Summary: | 碩士 === 國立中正大學 === 電機工程所 === 93 === In H.264 video standard, intra and inter prediction are the most important components to increase the data compression ratio. The existing designs separate the intra and inter prediction so that the complexity in the controller is high. In addition, the intra prediction of existing designs does not provide a good solution to optimize the local memory required to buffer the neighboring reconstructed samples. Moreover, in order to support the interlaced video of H.264 main profile coding, we will face the design challenge of high computational complexity in the inter and intra prediction, which is the bottleneck in real-time realizing high quality video applications. The associated operations require a lot of memory bandwidth and occupy a lot of computation time, which motivates us to go on the research of designing a high performance, low cost, and low power design for H.264 motion compensation in this thesis.
The proposed predictive pixel compensator (PPC) of H.264 decoder IP core combines intra and inter prediction together to reduce the complexity in data processing and control circuit. In the proposed design, we adopt a shared adder-based architecture style that supports all of the 17 intra prediction modes for intra prediction generator. In addition, we have also adopted the concept of shared terms to reduce computational complexity in the intra prediction up to 50% computation. Besides, we have also proposed the distributed memory access to reduce the memory size by saving 44% memory cost needed for buffering the neighboring pixels.

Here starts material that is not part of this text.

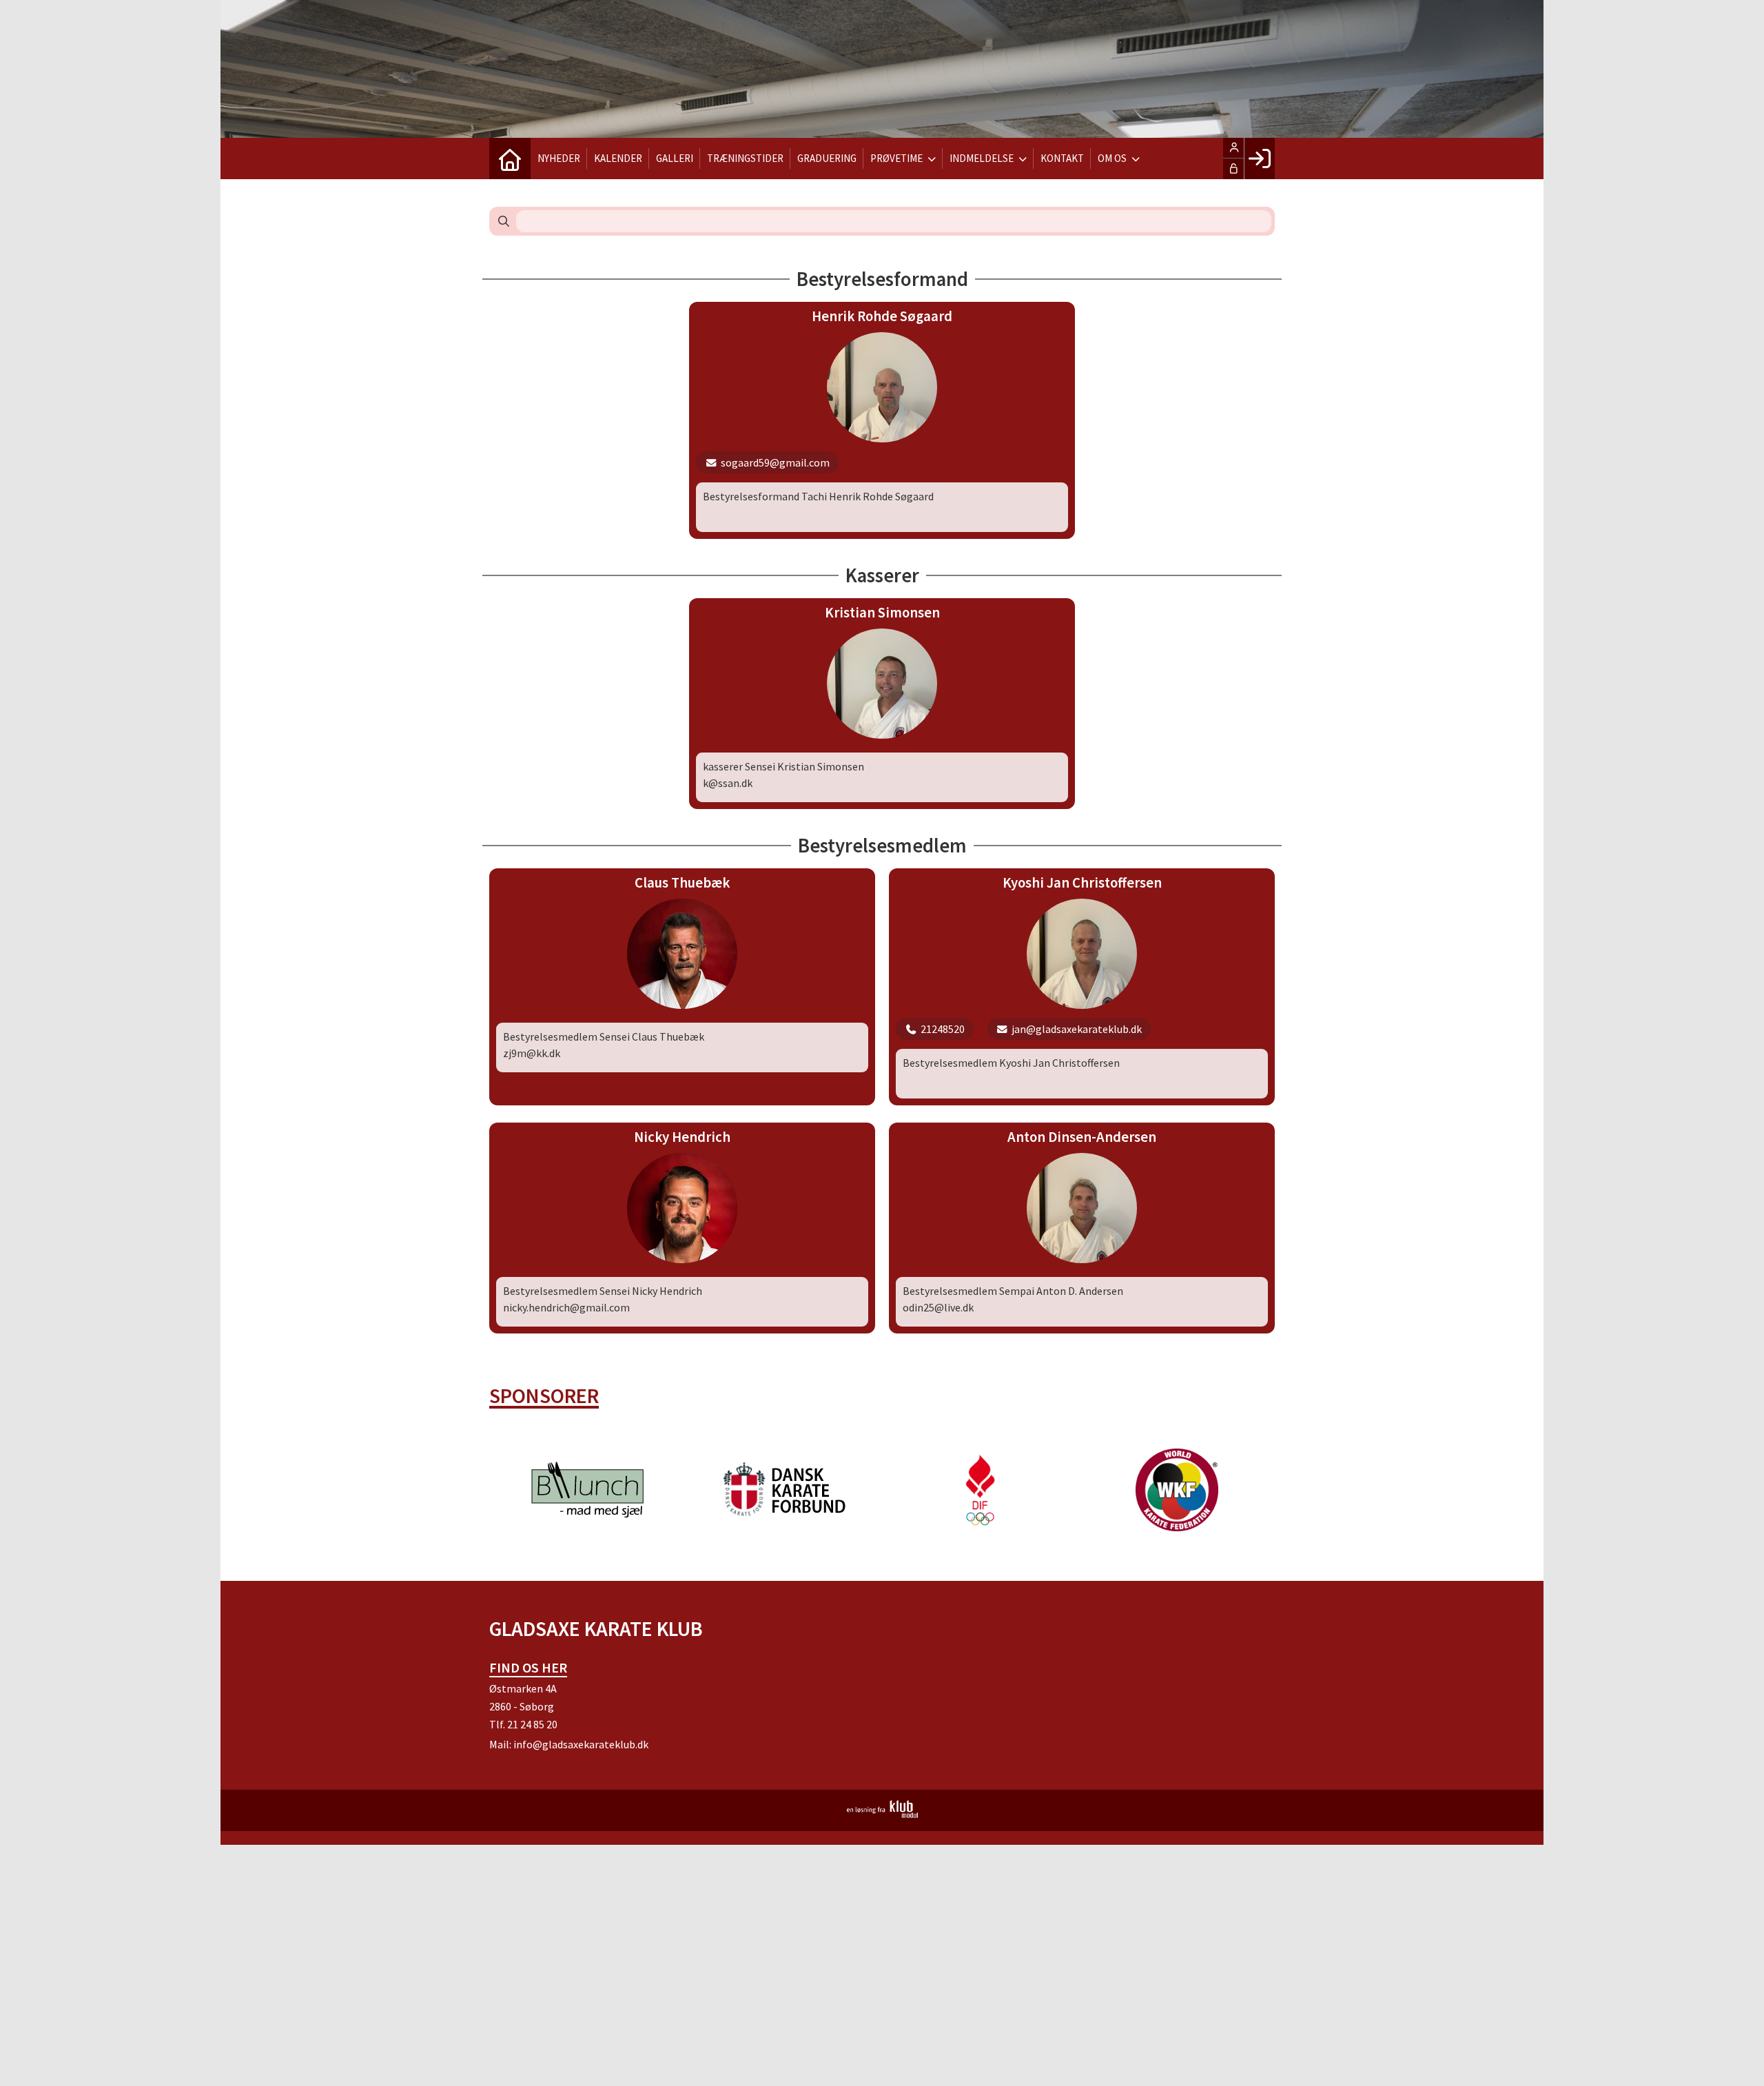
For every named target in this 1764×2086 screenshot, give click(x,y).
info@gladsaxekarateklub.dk (580, 1744)
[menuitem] (510, 158)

In addition, a new inter prediction design is presented to reduce memory bandwidth and speed up calculation of interpolation. Through exploiting the data reuse between interpolation window of neighboring blocks, the proposed inter prediction generator can save about 50% of external memory bandwidth, and 23% of local memory access time. In addition, by applying 4x4-block based data parallelism and mixed six-tap FIR filter architecture for luma interpolation design, it can efficiently reduce the hardware cost up to 27% as compared with design [8,11]. As a result, the proposed design can achieve the throughput of 272K MBs/Sec at 87MHz. The synthesis result shows that the design achieves the maximum speed of 166 MHz. When we synthesize the proposed design at the clock constraint of 125MHz, the hardware cost is about 60854 gates under a 0.18μm CMOS technology, which achieves the real-time processing requirement for H.264 video decoding targeting at HD1080i format video@30Hz.
|